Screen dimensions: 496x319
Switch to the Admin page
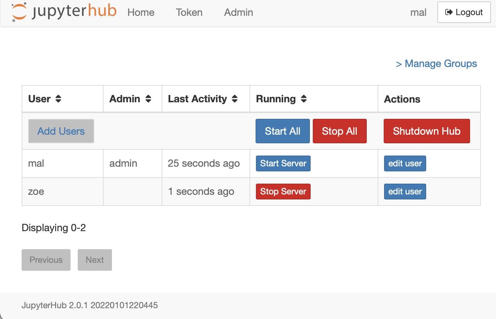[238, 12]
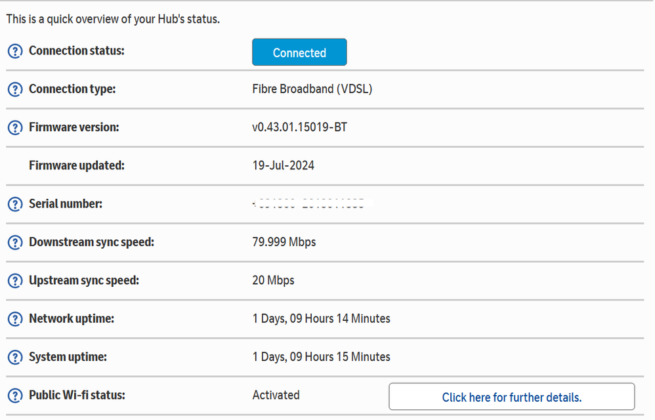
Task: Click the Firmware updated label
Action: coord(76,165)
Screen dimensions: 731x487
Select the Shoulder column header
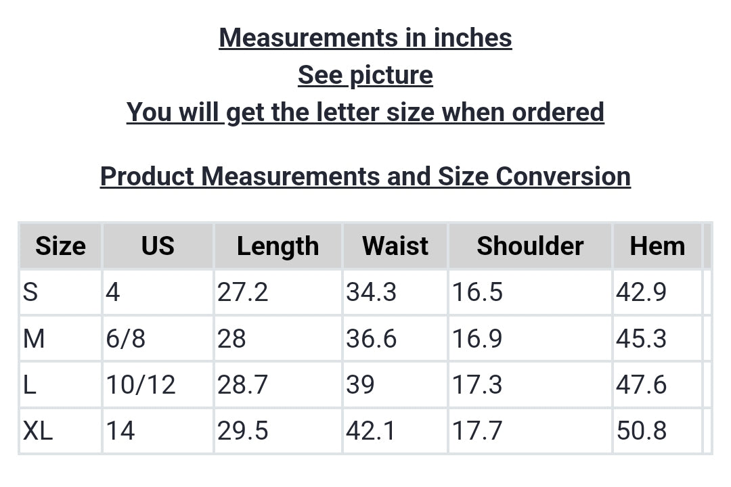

# ASSIGNMENT
Make an exact copy of the listing above. Its pictures are not needed.

# OUTPUT FOR THIS EXERCISE
Screen dimensions: 496x319
Switch to the Admin page
[238, 12]
Task: Click the Firmware updated label
Action: coord(76,165)
Screen dimensions: 731x487
Select the Shoulder column header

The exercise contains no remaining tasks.